Work to do:
(1) In the garden letter, repeat the passage from "All the tomatoes" up to and including "gardening is lovely!", switching "dahlias" to "sunflowers".
(2) Answer these about the garden letter:
(a) What was put on the pumpkin to get it to climb the ladder?
(b) What names did Auntie Bridgett give the two dahlias?
(c) Which two greens are being eaten every day from the plot?
(3) In the garden letter, turn the paragraph that starts "I have been distracted" into a short list that keeps its main facts.

Text block:
----

Now, it looks like they will stay vertical long enough to bloom, feed some bees, and recharge their roots for next year.

And that’s the news from the garden!

Love,

Grandma Judy

Garden Update

Dear Liza,

I have been distracted by all sorts of activities since the beginning of the month, but my garden has been growing like crazy anyway. I went over Tuesday and had a good time getting my hands in the dirt and pulling a box full of weeds.

It sure cleans up pretty, doesn’t it?

The yellow summer squash are getting tall, and I put a loop of yarn on the pumpkin to encourage it to climb on the ladder rather than the tomato cages.

All the tomatoes are above their cages and in need of extra support.

We are eating lettuce and radicchio everyday from the plot, laughing at the cost of organic greens in the market.

Auntie Bridgett has named our two dahlias Laverne and Shirley, and they are both doing well! No buds yet, but it’s only a matter of time.


So Huckleberry Finn and I are spending some quality time in the garden. All in all, summer is here and the gardening is lovely!

Love,

Grandma Judy

Warming Up!

----

Raw data:

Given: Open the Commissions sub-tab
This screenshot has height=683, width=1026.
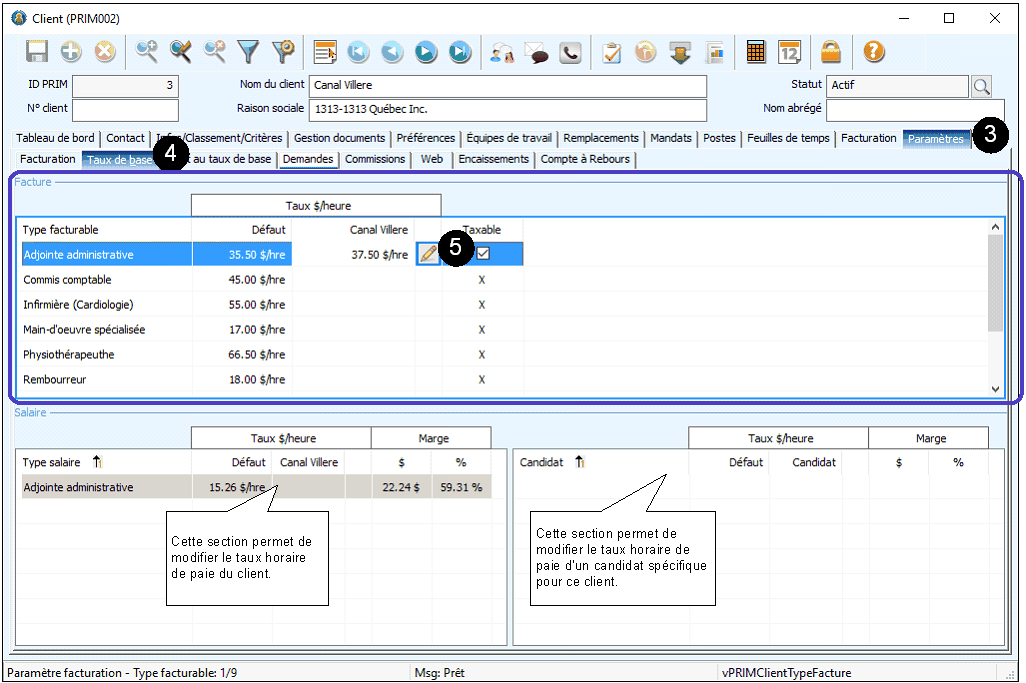Looking at the screenshot, I should (375, 159).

----

Task-by-task results:
(1)
All the tomatoes are above their cages and in need of extra support.

We are eating lettuce and radicchio everyday from the plot, laughing at the cost of organic greens in the market.

Auntie Bridgett has named our two sunflowers Laverne and Shirley, and they are both doing well! No buds yet, but it’s only a matter of time.


So Huckleberry Finn and I are spending some quality time in the garden. All in all, summer is here and the gardening is lovely!

(2)
(a) A loop of yarn
(b) Laverne and Shirley
(c) Lettuce and radicchio

(3)
- Busy with all sorts of activities since the start of the month
- Garden growing like crazy anyway
- Went over Tuesday, got hands in the dirt and pulled a box full of weeds